Fog Creek Software
Discussion Board




Database and OO: design mismatch?

I'm not sure how to describe what I'm talking about here, so bear with me...

Just for background, I've been doing OO programming in C++, and database programming in Oracle, for almost ten years.  (Yes, I'm sure there are better languages and databases.)  So, I "get" OO.  I mean, I'm not Stroustrup, but I've read, understood, and used the GoF book, just as an example.  (Yes, I'm sure there are better design pattern books.)  Likewise, I'm fairly comfortable with database design issues (3rd normal form, normalization, de-normalization, etc.).

But I'm beginning to see that I don't understand how to effectively link the two together.  Currently, I'm working on a large program with hundreds of C++ classes, and dozens of database tables.  But let me give you a trivial example, and you can scale it up in your mind.

Image you have a customer table and an invoice table, joined on a 'custnum' column.  Each customer can have many invoices.  Your task is to mark each invoice for customer "123ABC" with a 'status' of "PAID".  (Yes, yes, this is all quite horrible, but that's not the point).

My OO understanding tells me, make the Invoice objects children of the Customer object, in a collection of some sort.  Then the Customer can iterate its collection of children, and tell each child, "Mark yourself as PAID".  Each Invoice will know how to do that; the Customer has no idea how the Invoice does it, of course.  Each Invoice object (knowing its unique invoice number) would say, for example:

UPDATE invoice SET status = 'PAID'
WHERE invoicenum = '2003061199999001'

On the other hand, my database understanding tells me that UPDATEing rows in the invoice table iteratively like this is ungodly inefficient.  (Image that customer '123ABC' has 10,000 invoices.)  So instead, I want to issue one statement that updates all the invoice rows at once:

UPDATE invoice SET status = 'PAID'
WHERE custnum = '123ABC'

Again, this is a trivial example, but you get the idea.  I can't find the right words, but it's like there's a mismatch between OO design and DB design.  OO tells me to hide the "MarkAsPaid" implementation from Customer in the Invoice object; DB tells me it's extremely more efficient to let Customer do it, even though OO says it belongs in Invoice.

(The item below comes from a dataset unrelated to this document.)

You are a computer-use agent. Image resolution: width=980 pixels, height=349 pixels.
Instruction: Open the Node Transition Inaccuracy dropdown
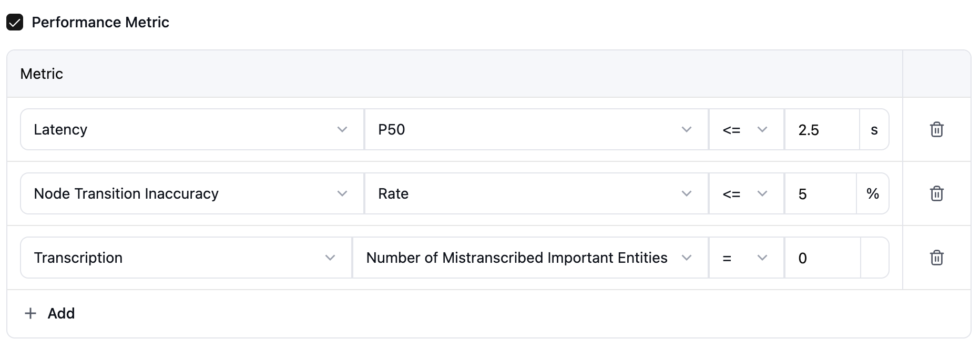click(x=192, y=193)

Why is this is a problem?  Because if I do it the OO way, the database stuff is just too slow; if I do it the DB way, I end up with source code for the invoice table spread out everywhere, instead of being encapsulated in a single class.  The former is intolerable, the latter is a maintenance nightmare (especially in a 300,000 line program).

Can anyone point me to some resources - even some keywords to google would be great - that address this issue?  (And no, it's not homework.  I *wish* I was young enough for homework!)

Thanks.

Spaghetti Rustler
Wednesday, June 11, 2003

Just a quick thought.  I would not inherit Invoice from Customer.  An invoice is NOT a customer.  I would utilize Composition rather than inheritance.

Hope that helps

shiggins
Wednesday, June 11, 2003

That was pretty short.  I believe Thinking in Java (which is free at http://www.mindview.net/Books/TIJ/) has a pretty good explanation of composition.

shiggins
Wednesday, June 11, 2003

The difference is simply in the SQL Statement and the naming of the function.

In the Invoice Object:

oInv->MarkAsPaid(long InvNum);

In the Customer Object:

oCust->MarkAllOutstandingInvoicesPaid();

Each function has different SQL statements.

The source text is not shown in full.